Maybe Toby was right. You are
just a meanie.” Leo chimed in.
“I am not a meanie.” I replied, waving my poo-scooper in the
air. “Oh, o-fucking-kay. Which feather toy should I pick?”
“OOOOOh! Yay! The blue one!
The blue one! Please Nanny
Poppins, please!”
I sighed. I heaved my
non-maternal bosom. I dumped the shit, and I played unenthusiastically whipping
the feathers for exactly ten minutes.
During this time the two eldest reappeared from their
stalking perches. It was Pad Thai, chain
smoking again, this time in a stand-off with the hereto anti-social Toby. They could not stand further apart and still
be in the same room. It was like a wild
west saloon shoot out. Pad Thai was
packing her claws; Toby was armed with his giant green eye daggers. They hissed, arched their backs, and
exchanged expletives.
“Interloper!” Toby
jeered.
“Fat bastard!” Pad retorted.
“No ear…”
“Now, children. Come
on!” I interrupted, “Pad Thai, speak
nicely to your adopted brother. Toby,
just… close your eyes, for God Sake.

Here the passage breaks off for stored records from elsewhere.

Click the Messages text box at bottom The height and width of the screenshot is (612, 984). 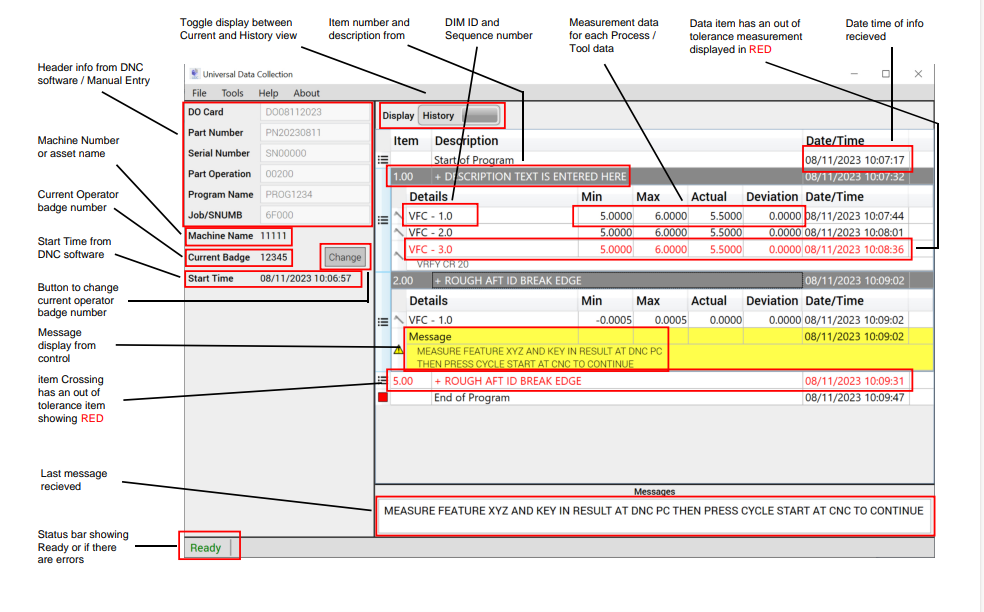653,512
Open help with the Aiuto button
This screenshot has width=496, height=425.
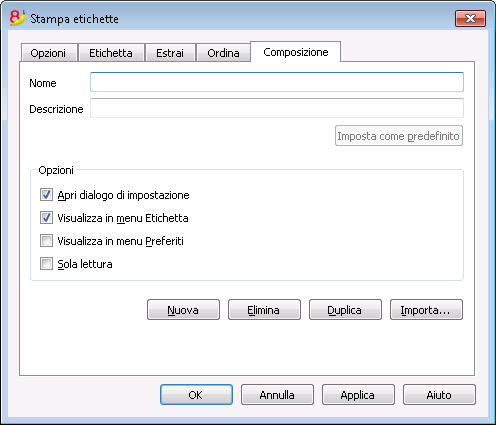tap(439, 395)
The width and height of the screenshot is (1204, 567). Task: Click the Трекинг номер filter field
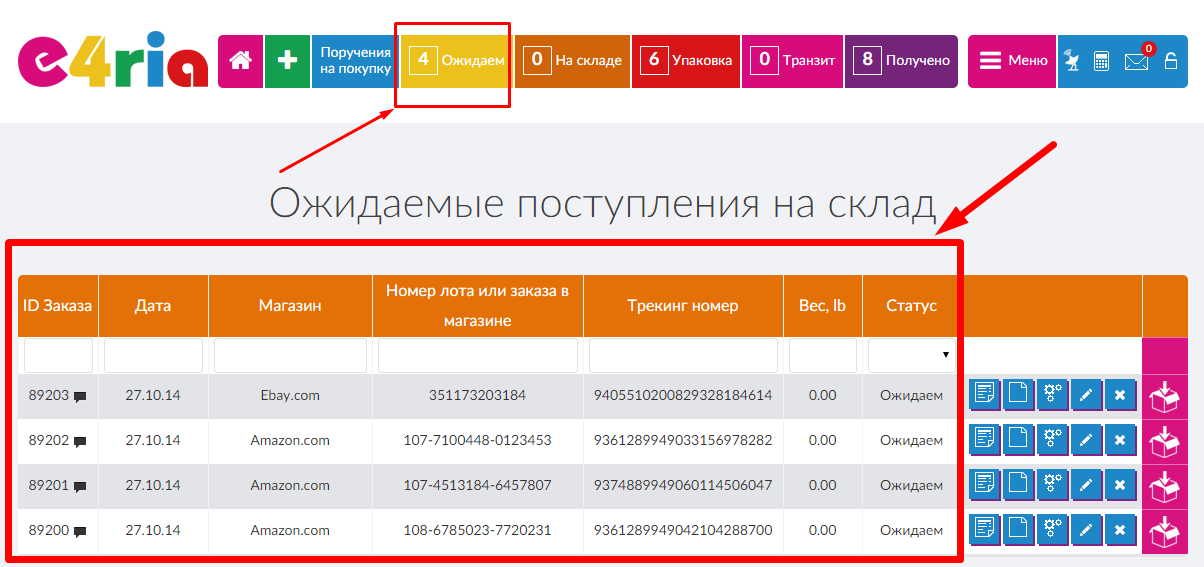click(x=683, y=355)
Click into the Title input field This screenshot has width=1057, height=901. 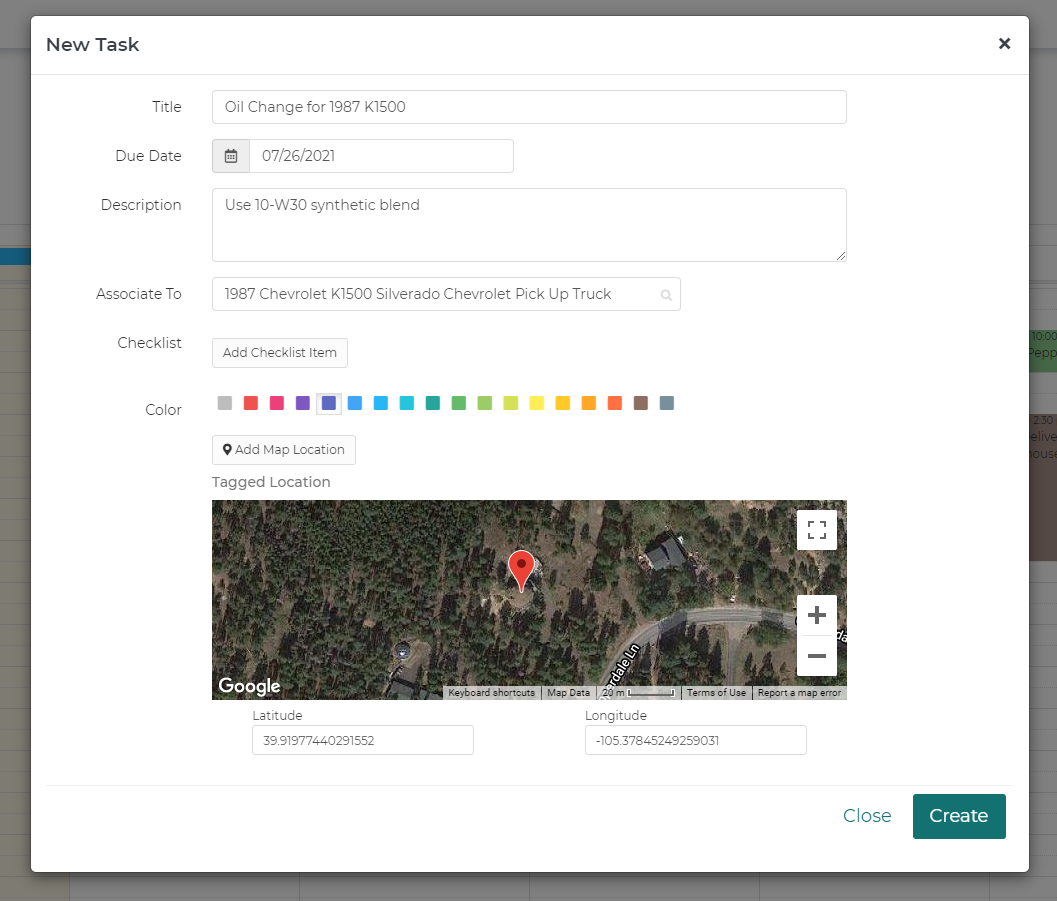(529, 107)
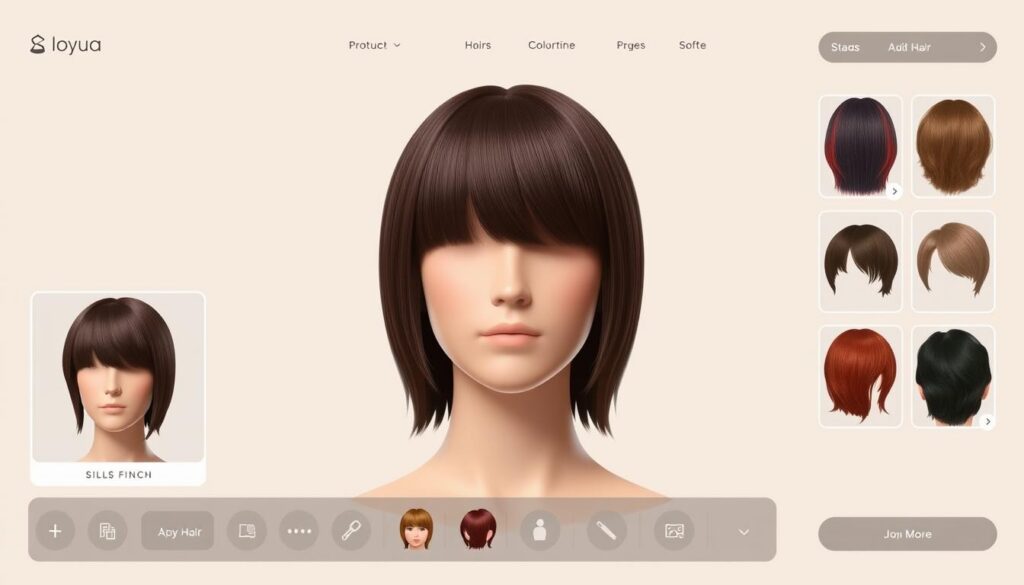Open the image picker icon in the toolbar
Image resolution: width=1024 pixels, height=585 pixels.
pyautogui.click(x=674, y=531)
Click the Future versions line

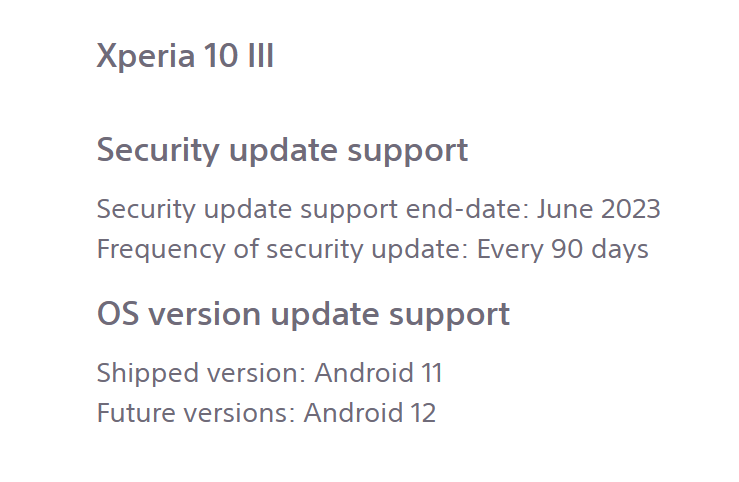[266, 413]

It’s
like living with frigging Feline Medusa.”
“It’s not Pad Thai.”
She blew a smoke ring in my general direction. “It’s Bet.
Bet Miggins. And I run this bar
and all the Pussies in it.” It was true,
I had drunk a lot in Monica’s living room, why not be a Saloon of cat iniquity? “Toby is an ‘it’, he’s got no balls, no junk
in his Tom Cat trunk! He can’t handle me
changing things up here. Look at the
little Princess up there, forever in hiding and spoilt in her
room! She won't come down for you, Poppins. And these kittens, they wouldn’t know a feather from an ostrich. Dumb balls of fluff. I’ve lived. I could tell you a thing or two. I have the
power here. Mwahahahahaha!”
I flicked the feather more out of habit than as a diversionary
tactic. But it caught her eyes and she
broke her focus, suddenly bewitched by the object in my hand. Immediately she pounced, bounded, rolled and
frolicked. This was not at all the evil Pussy
House Madam I had imagined. She was
suddenly not old and conniving, but lithe and a-living. Leo and Luna joined in the tussle, Toby
watched transfixed, Lulu hid.
But three, thought I, three don’t hate me. That’s progress!
“Thank you, Nanny Poppins.”
Luna purred.
“Yes, thank you, Nanny Poppins.” Chorused her brother.
“Yeah,” came the smokers rasp, “You’re okay, Poppins. You can come again. I may not even spew in your shoe if you treat
me right.” And she brushed her fur up
against my calf, weaving between my heels to get closer to me.
And so it was… you can’t make people or cats like you. You just have to follow the rules, do your
thing, break the rules, and hope that creatures like you just as you are. Or at least when armed with feathers.